President Donald Trump's administration on Friday lashed out at Germany in unusually strong terms after the U.S. ally designated the far-right AfD party as an extremist group.
Vice President JD Vance, who had defiantly met with the AfD leader during a visit to Munich in February, drew an analogy to the fall of the Berlin Wall, a triumphant moment that has united Germany and the United States.
"The West tore down the Berlin Wall together. And it has been rebuilt — not by the Soviets or the Russians, but by the German establishment," Vance wrote on X Friday.
He described the AfD, which like Trump has campaigned against immigration, as "the most popular party in Germany." It came in second in February elections.
Secretary of State Marco Rubio also used heated language to denounce the action by Germany's domestic intelligence service, which gives authorities greater leeway to monitor the group.

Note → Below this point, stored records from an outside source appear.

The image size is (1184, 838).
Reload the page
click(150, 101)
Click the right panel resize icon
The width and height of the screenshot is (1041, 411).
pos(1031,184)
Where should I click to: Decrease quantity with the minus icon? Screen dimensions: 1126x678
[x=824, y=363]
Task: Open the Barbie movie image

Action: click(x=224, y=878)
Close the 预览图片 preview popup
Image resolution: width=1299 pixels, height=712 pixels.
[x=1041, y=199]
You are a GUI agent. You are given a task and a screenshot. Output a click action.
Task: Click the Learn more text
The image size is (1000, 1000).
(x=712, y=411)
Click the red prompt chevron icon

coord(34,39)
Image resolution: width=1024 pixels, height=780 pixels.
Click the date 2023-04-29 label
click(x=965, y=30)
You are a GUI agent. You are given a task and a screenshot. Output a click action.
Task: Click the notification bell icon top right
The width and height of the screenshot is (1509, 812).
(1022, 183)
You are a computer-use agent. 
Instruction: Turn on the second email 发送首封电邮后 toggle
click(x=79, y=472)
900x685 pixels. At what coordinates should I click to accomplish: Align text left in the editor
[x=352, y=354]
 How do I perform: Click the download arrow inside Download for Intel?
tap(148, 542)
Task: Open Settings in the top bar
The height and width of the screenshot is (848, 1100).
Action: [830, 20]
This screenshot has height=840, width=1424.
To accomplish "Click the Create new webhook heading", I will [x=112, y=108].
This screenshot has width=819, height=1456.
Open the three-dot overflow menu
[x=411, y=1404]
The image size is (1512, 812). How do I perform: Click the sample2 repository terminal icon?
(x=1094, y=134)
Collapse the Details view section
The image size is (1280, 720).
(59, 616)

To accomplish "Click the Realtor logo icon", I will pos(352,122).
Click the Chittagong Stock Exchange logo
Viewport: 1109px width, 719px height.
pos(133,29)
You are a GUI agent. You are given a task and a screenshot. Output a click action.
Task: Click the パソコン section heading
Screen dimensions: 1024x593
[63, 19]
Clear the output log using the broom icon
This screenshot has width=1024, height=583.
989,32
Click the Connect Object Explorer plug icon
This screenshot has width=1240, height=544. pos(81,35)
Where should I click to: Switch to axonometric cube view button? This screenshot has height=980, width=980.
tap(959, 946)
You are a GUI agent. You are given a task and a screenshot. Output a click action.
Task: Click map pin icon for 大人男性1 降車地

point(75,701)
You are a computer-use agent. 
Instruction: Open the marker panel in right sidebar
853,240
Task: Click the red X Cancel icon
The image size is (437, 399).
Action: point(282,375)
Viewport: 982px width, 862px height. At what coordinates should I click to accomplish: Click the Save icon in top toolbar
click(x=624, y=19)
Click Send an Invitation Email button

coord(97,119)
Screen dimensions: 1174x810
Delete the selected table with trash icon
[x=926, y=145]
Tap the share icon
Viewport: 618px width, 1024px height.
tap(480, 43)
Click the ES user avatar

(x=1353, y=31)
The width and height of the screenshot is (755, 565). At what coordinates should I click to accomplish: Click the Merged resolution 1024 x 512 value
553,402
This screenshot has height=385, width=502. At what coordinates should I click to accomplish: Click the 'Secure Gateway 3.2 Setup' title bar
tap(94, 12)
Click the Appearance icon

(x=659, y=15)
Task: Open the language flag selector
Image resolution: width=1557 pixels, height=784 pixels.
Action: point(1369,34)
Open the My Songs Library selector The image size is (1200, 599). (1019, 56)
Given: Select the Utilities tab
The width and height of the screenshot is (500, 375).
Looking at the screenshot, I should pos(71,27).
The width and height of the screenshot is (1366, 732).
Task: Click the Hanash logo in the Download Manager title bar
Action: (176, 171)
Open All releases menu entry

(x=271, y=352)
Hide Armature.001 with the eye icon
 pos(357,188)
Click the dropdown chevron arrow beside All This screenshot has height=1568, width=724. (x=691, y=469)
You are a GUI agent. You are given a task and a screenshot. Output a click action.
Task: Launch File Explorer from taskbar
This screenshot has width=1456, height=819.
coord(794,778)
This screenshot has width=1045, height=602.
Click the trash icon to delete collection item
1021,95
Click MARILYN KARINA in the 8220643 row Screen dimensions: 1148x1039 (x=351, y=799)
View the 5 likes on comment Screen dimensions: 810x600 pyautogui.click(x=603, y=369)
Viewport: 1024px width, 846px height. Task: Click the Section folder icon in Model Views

"Germany just gave its spy agency new powers to surveil the opposition," Rubio wrote on X. "That's not democracy — it's tyranny in disguise."
"Germany should reverse course," said Rubio, who is also Trump's national security adviser.
"What is truly extremist is not the popular AfD — which took second in the recent election — but rather the establishment's deadly open border immigration policies that the AfD opposes," Rubio said.
Germany's foreign ministry hit back at the criticism by Rubio, saying the designation was made after an independent investigation and noting the country's Nazi past.
"This is democracy," the German Foreign Office said in English-language X response to Rubio.
"We have learnt from our history that right-wing extremism needs to be stopped."
Trump and his aides have repeatedly singled out Germany for criticism, denouncing former chancellor Angela Merkel's welcome a decade ago to refugees fleeing the Syrian civil war and other conflicts.
Trump has sought to use executive authority to deport migrants en masse, rounding up people without waiting for courts and sending some to a crowded, maximum-security prison in El Salvador.
Vance used a February speech to the Munich Security Forum to denounce the ostracization of the AfD and then met its leader, Alice Weidel.
The BfV domestic intelligence agency, which had already designated several local AfD branches as right-wing extremist groups, said it decided to give the entire party the label due to its attempts to "undermine the free, democratic" order in Germany.
The Trump administration has also defended French far-right leader Marine Le Pen, who was banned from standing for office after being convicted over misuse of European Parliament expenses.